Re: HAVE_EFFICIENT_UNALIGNED_ACCESS on ARM32 (was: Alignment issues in zImage with Linux 4.12, LZ4 and GCC5.3)

From: Ard Biesheuvel
Date: Wed Sep 06 2017 - 18:23:55 EST


On 6 September 2017 at 21:57, Arnd Bergmann <arnd@xxxxxxxx> wrote:
> On Mon, Sep 4, 2017 at 6:19 PM, Romain Izard <romain.izard.pro@xxxxxxxxx> wrote:
>> 2017-07-24 13:07 GMT+02:00 Ard Biesheuvel <ard.biesheuvel@xxxxxxxxxx>:
>>> On 24 July 2017 at 11:57, Romain Izard <romain.izard.pro@xxxxxxxxx> wrote:
>>>>
>>>> While upgrading the kernel from 4.9 to 4.12 for a custom board with a
>>>> Cortex-A5 based CPU, I have encountered a compilation issue that leads to
>>>> a data abort during the execution of the LZ4 decompression code in
>>>> zImage.
>>>>
>>>> [...]
>>>>
>>>> The compilation options are a little different between both cases:
>>>> The library is built with -O3, whereas the zImage decompressor is built
>>>> with -O2, -DDISABLE_BRANCH_PROFILING, -fpic, -mno-single-pic-base,
>>>> -fno-builtin. All other compilation options are shared in both cases.
>>>>
>>
>> This is a red herring: the critical option here is '-fno-builtin'. If it is
>> not set, the bug disappears.
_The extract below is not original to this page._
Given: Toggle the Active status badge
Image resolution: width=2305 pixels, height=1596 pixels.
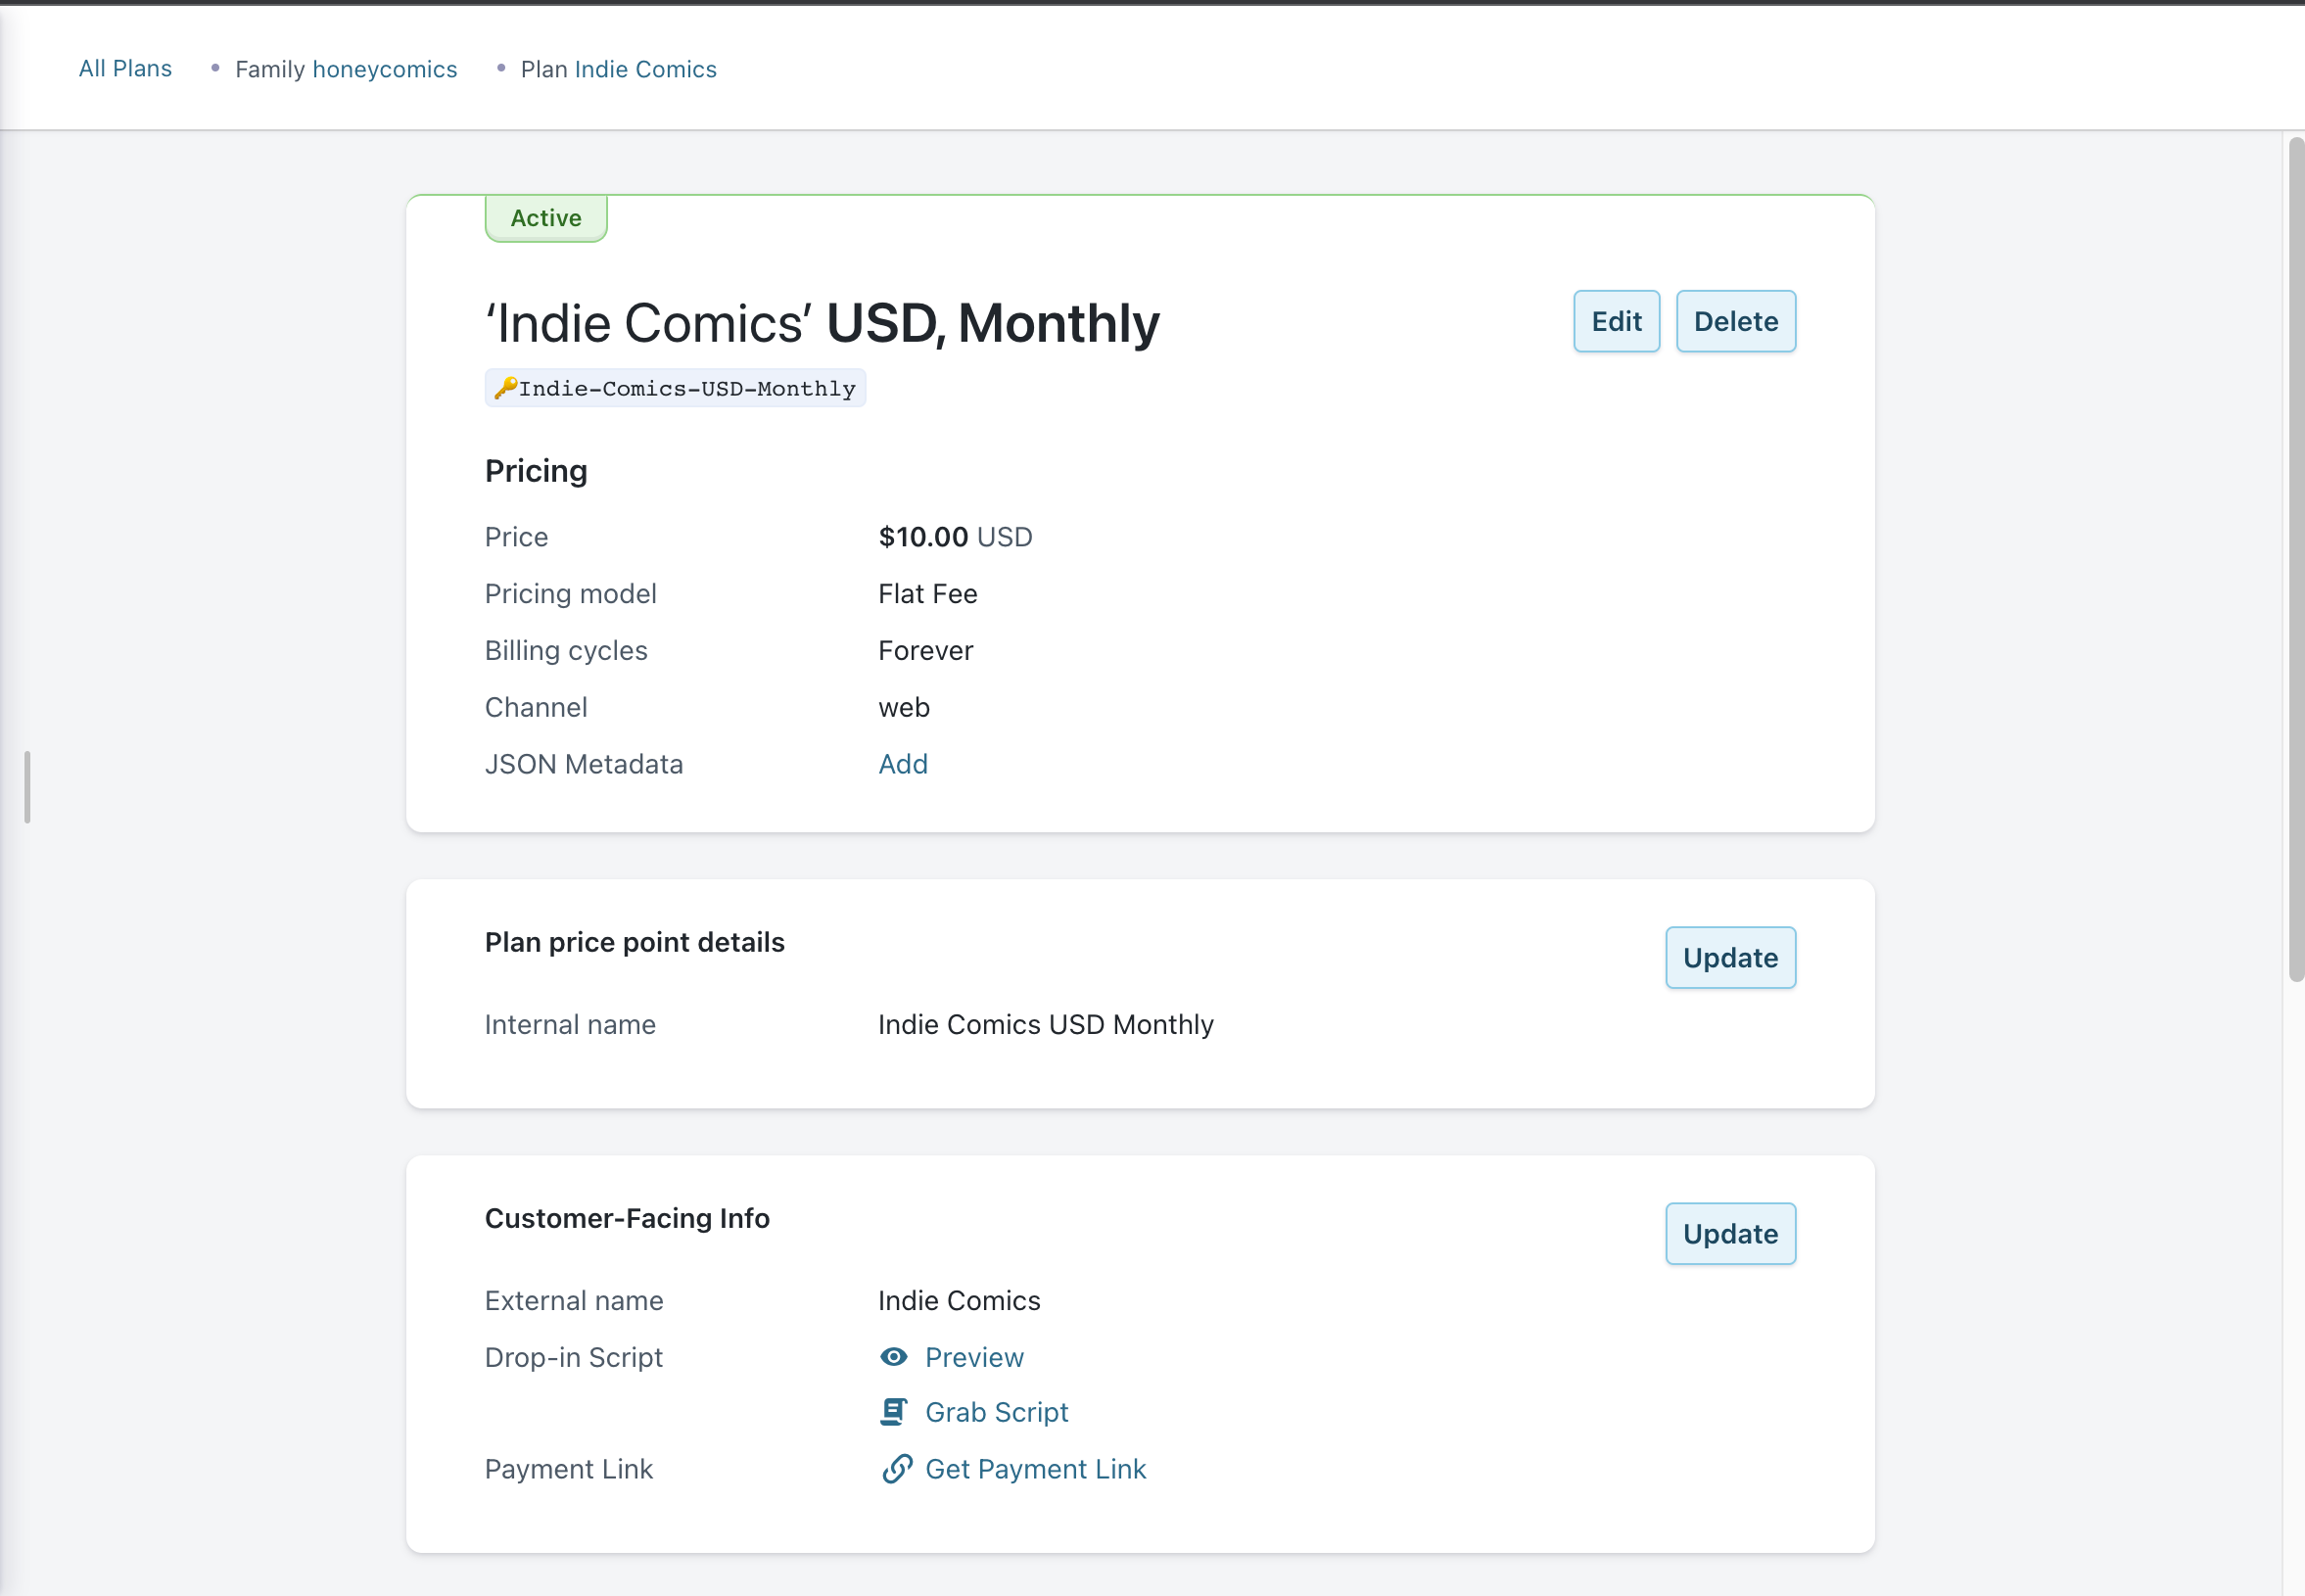Looking at the screenshot, I should [544, 217].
It also disappears if we replace it with
>> '-fno-builtin-putc'. But it only changes the optimizations applied by
>> the compiler itself, and cannot explain the issue.
>>
>> Before updating the LZ4 decompressor, the LZ4 header contained specific
>> code for handling alignment issues, which has been changed.
>>
>>>> For Linux 4.9, the LZ4 decompressor code is completely different, which
>>>> explains why the issue appeared when changing kernel versions.
>>>>
>>>
>>> I see some void* to u32* casts in the new code, which makes me think
>>> that it is perhaps not valid C, and has maybe not been tested on an
>>> architecture that has stricter alignment requirements than x86?
>>>
>>
>> I can reproduce it easily on v4.13 with GCC6.3:
>> - Configure with allnoconfig
>> - Enable CONFIG_MMU, CONFIG_KERNEL_LZ4
>> - Check the generated assembly for arch/arm/boot/compressed/decompress.o:
>> In the LZ4_decompress_fast function, the memory access after the third
>> branch uses ldm and stm. This is invalid, as the addresses can be unaligned.
>>
>> With this configuration, HAVE_EFFICIENT_UNALIGNED_ACCESS is set, but this is
>> wrong. On 32-bit ARM, the compiler is free to generate LDM or LDRD access
>> that will always fail on unaligned addresses. In this case, we have two
>> LDR/STR access to adjascent addresses that appear in inline code. The
>> get_unaligned functions in "include/linux/unaligned/access_ok.h" cast the
>> pointers directly as regular 32-bit access, and as those are by default
>> aligned, the compiler will optimise and combine the access.
>>
>> If we use the functions from "include/linux/unaligned/le_struct.h", the
>> get_unaligned() function correctly tells the compiler that the access is
>> special, and that it should not merge memory access. But we do not fall back
>> to byte-by-byte access, as the compiler itself knows how to use 32-bit
>> access when -funaligned-access is set (by default for ARMv7).
>
> Right, I've come across this in the past as well.
>
>> The issue is probably hidden by the kernel fault handler in normal kernel
>> code, but for this case it does nothing as we are working in the boot
>> decompressor, that cannot use the fault handler. But it should have a
>> performance inpact.
>>
>> As a result, this means that HAVE_EFFICIENT_UNALIGNED_ACCESS should not
>> be set at least in the context of "include/asm-generic/unaligned.h". But
>> as this option is also used in other places, where it is not related to
>> the get_unaligned functions, it is not possible to remove it on ARM 32-bit
>> without further study.
>
> This is a patch I prototyped in the past https://pastebin.com/apPTPXys
>
> I'm not entirely sure if this produces good object code with all compilers
> on all architectures, but it should solve the problem you observed and
> more.
>

HAVE_EFFICIENT_UNALIGNED_ACCESS only affects explicit unaligned
accesses, and selects between fixups in hardware or in software.
AFAICT the issue here is implicit unaligned accesses, where char
pointers are passed as u32 * arguments.

It seems to me that the updated decompression code simply violates the
C spec in ways that you get away with on x86. On ARM, we fix u
unaligned accesses in software (on *all* arch revisions, given that we
are dealing with ldm/stm instructions here), and in the decompressor,
you either get a crash or incorrect data, depending on the version of
the CPU and its current setting for handling of unaligned accesses.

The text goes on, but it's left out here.